A Robust Pitch-Fusion Model for Speech Emotion Recognition in Tonal Languages
Published in International Conference on Acoustics, Speech, and Signal Processing (ICASSP), 2024
Speech Emotion Recognition (SER) is an essential task in spoken language processing, applicable across various domains. While research on SER systems for English datasets is growing rapidly, the reliability of these models for tonal languages remains a significant concern. Therefore, this paper introduces Pitch-fusion, a novel SER model tailored for tonal languages. This model enhances tonal SER performance by leveraging pitch features in speech segments.

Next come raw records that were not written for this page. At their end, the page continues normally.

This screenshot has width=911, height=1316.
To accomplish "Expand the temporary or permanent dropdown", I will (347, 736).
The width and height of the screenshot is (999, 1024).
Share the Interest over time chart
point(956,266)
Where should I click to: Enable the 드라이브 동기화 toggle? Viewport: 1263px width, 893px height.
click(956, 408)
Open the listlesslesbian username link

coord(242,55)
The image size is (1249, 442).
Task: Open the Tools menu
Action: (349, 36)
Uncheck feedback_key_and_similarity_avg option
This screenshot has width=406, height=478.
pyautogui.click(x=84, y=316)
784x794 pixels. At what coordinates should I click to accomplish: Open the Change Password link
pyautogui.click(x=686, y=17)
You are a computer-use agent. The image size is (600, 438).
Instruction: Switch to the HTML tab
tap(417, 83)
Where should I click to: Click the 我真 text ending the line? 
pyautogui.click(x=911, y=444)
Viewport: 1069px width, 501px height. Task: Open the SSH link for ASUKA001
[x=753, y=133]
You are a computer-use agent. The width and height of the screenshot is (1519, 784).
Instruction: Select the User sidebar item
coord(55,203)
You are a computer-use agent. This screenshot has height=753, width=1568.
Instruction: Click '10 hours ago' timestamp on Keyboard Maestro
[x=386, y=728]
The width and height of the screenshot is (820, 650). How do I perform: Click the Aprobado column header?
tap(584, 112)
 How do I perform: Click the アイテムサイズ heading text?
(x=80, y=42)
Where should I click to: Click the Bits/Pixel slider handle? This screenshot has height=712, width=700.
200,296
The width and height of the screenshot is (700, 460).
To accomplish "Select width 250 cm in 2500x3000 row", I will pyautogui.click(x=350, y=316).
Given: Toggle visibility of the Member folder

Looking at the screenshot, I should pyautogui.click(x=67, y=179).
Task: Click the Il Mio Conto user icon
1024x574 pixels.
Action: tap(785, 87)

Pitch-fusion integrates a pitch encoder module, with efficient cross-attention and self-attention mechanisms to align pitch features with the contextual acoustic features from a speech representation model like Wav2Vec 2.0. Experimental results reveal that our proposed model consistently outperforms Wav2Vec 2.0 on tonal datasets, giving an absolute improvement in weighted accuracy ranging from 9.53% to 21.11%. Furthermore, addressing the lack of public Vietnamese datasets, we introduce ViSEC, the first openly available resource for Vietnamese SER. This dataset is collected from public media focusing on sources with rich and balanced emotional content. Through a proposed construction pipeline, ViSEC includes four emotional categories: angry, sad, neutral, and happy, and features 5,280 utterances from 147 Vietnamese speakers.